The Tyler Perry problem

Josh Larsen

Madea Goes to Jail, producer-writer-director-star Tyler Perry’s sixth feature film, came out on DVD this week, adding to one of the more remarkable and idiosyncratic careers in Hollywood.

Without the support of a major studio or the talent of big-time stars - and in the face of routinely negative reviews - Perry’s movies have been reliably, resoundingly profitable. How does he do it?

One theory points to the fact that Perry’s films frequently contain a Christian message, thereby appealing to a market that puts religious content ahead of marketing influence, star power and critical opinion. Perry’s movies often feature moral scoundrels - prostitutes, drug dealers, abusive husbands - who find redemption via a combination of family and Christianity. Madea - a sassy, pistol-toting grandmother played by Perry in drag - may go to jail, but she’s also the founding member of his church of lost-their-way saints.

If this sounds a little incongruous, you’re right. Perry’s movies fly back and forth between farce and melodrama so awkwardly they can make you dizzy. His first film – “Diary of a Mad Black Woman” – was a poorly constructed combination of a Martin Lawrence cross-dressing comedy, a Stephen King story about a tortured crippled man and a Jennifer Lopez melodrama about domestic abuse.

All of which puts me in a particularly uncomfortable position. As a film critic, I expect movies to be, at the least, competently made. As a Christian film critic, I have a particular interest in movies that touch on or reflect my religious beliefs.

So what do I do with Tyler Perry?

I’m afraid overlooking the medium because of the message isn’t an option. To begin with, that only encourages more bad Christian art. And my teeth still hurt from gritting them while sitting through “Fireproof.”

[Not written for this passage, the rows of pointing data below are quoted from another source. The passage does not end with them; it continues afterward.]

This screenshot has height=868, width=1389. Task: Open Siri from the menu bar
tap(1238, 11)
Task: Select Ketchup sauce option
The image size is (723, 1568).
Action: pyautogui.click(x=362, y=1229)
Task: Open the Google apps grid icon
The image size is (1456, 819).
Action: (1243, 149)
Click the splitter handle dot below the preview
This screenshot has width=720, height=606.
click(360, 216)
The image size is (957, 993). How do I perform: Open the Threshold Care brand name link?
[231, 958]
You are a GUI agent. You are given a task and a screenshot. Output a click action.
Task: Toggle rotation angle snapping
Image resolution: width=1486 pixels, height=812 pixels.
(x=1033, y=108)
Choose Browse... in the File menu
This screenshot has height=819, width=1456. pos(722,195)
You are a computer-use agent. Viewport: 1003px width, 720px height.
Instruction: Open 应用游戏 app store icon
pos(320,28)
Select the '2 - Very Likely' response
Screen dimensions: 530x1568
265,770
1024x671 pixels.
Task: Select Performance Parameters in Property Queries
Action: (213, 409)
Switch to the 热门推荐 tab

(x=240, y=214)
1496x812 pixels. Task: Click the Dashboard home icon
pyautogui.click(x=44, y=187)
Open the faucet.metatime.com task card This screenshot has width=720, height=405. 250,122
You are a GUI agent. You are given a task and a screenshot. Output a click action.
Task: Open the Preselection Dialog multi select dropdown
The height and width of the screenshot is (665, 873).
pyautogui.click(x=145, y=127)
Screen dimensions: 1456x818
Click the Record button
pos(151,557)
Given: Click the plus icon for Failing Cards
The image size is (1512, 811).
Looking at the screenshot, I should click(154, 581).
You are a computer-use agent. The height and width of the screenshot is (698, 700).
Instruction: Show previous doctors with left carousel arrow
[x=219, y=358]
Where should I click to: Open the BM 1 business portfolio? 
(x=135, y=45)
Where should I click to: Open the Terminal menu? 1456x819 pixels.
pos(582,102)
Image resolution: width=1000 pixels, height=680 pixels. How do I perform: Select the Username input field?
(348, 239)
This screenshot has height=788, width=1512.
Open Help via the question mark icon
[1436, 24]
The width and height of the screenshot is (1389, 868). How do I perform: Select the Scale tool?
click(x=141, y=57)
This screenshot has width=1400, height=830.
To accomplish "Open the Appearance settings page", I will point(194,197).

Secondly, I’m not so sure I agree with Perry’s message anyway. Like everything else in his films, the religious content is broad and obvious. In Perry’s world, everyone’s problems would be solved if we only listened to Madea’s haranguing and went to church. Rarely do his movies capture the subtle nuances – the real, complex intricacies – of what it means to believe or how true faith can help a troubled life.

In fact, Perry’s religious elements often feel like bones being thrown to satisfy what he has found to be a loyal and undemanding audience. Wait a minute – delivering the same familiar pap to a target demographic? No wonder Perry doesn’t need a Hollywood studio. He already acts like one.